Rio de Janeiro - A taxa de desemprego recuou no país, mas devido à criação de vagas no mercado informal, que bateu novo recorde.
O número de empregados sem carteira assinada atingiu 11,7 milhões no trimestre encerrado em julho, enquanto os trabalhadores por conta própria -cuja maior parte não tem CNPJ- chegaram a 24,2 milhões, informou o IBGE (Instituto Brasileiro de Geografia e Estatística) nesta sexta-feira (30).
Os números são os mais altos já registrados pelo IBGE na série da Pnad (Pesquisa Nacional por Amostra de Domicílios Contínua), iniciada em 2012.
No período, a taxa de desocupação no Brasil caiu para 11,8%, o que representa 12,6 milhões de pessoas desempregadas, contra 12,5% no trimestre imediatamente anterior (fevereiro a abril de 2019).
"Desde o início da crise econômica a inserção por conta própria vem sendo ampliada em função da falta de oportunidade no mercado formal", afirmou Cimar Azeredo, gerente da Pnad (Pesquisa Nacional por Amostra de Domicílios Contínua), do IBGE.
CONTA PRÓPRIA
Já o número de trabalhadores por conta própria subiu 1,4% (343 mil pessoas) na comparação trimestral e 5,2% (1,2 milhão de pessoas) em comparação ao mesmo período do ano passado.
Segundo Azeredo, experiências de crises anteriores apontam que, quando o mercado de trabalho se recupera, o emprego informal cai, em vez de aumentar.
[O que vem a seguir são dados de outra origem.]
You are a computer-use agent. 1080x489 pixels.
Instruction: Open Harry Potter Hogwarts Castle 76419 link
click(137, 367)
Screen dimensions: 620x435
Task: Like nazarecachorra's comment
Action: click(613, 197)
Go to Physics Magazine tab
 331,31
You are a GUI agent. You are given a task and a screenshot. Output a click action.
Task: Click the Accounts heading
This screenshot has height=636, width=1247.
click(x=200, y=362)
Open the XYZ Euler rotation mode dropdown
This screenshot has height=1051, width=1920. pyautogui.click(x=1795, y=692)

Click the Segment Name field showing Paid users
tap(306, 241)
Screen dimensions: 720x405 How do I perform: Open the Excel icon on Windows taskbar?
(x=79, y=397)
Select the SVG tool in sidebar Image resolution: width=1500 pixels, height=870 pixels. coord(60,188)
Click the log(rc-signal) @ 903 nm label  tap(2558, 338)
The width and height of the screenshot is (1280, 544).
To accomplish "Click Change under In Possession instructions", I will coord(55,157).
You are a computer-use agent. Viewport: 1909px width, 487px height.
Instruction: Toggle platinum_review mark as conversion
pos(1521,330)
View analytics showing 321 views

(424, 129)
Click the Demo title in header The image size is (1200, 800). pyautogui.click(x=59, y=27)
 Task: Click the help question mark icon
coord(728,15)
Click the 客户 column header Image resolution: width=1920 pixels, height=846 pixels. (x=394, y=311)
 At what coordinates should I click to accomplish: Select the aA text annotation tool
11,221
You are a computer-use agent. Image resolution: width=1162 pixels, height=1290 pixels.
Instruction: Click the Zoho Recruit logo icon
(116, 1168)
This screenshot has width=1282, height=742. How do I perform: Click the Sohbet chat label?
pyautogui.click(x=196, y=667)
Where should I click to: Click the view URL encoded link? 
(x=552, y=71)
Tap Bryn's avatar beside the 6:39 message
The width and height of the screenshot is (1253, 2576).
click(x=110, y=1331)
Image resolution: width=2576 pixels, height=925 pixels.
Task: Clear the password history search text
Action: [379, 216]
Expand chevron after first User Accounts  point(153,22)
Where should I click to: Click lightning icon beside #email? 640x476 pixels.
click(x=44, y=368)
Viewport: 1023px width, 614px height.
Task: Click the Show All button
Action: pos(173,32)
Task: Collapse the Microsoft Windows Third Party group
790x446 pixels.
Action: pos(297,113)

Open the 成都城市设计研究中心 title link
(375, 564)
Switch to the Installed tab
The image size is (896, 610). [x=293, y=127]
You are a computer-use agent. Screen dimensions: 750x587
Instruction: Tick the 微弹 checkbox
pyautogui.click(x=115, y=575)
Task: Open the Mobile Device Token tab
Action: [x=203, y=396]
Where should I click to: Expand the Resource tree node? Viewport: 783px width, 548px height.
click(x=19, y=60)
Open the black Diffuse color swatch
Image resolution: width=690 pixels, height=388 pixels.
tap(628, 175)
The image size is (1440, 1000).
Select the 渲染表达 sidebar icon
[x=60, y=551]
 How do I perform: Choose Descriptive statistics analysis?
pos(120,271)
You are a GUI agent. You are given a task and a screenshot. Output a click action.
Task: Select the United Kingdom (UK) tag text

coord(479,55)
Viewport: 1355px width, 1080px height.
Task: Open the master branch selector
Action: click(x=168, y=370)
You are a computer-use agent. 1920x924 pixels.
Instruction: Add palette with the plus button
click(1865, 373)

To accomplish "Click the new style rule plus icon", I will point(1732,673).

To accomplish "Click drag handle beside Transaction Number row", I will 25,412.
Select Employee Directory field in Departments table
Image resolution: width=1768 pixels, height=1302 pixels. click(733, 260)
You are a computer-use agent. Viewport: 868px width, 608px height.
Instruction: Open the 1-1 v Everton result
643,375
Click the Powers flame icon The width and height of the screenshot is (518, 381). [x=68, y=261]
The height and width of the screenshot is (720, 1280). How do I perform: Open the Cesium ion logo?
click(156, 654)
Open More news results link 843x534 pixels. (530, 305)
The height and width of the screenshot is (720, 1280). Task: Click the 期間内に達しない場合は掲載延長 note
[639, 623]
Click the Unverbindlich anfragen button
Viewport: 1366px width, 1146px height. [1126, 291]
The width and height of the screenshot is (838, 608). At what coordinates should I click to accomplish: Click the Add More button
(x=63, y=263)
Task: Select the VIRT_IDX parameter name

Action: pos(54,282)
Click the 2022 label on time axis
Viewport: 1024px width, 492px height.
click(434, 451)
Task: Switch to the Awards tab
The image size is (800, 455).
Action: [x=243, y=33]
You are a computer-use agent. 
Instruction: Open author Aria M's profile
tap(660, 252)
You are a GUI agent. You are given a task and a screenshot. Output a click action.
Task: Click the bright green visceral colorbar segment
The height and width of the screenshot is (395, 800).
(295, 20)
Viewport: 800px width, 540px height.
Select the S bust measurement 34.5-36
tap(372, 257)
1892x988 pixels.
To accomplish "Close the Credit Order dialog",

Ou seja, o recorde da informalidade indica que o mercado de trabalho ainda não se recuperou.
Vagas informais costumam pagar menos que as formais, um aumento no número de postos sem carteira reduz a média salarial. Segundo o IBGE, o rendimento médio real habitual do trabalhador chegou a R$ 2.286, contra R$ 2.311 nos três meses antes.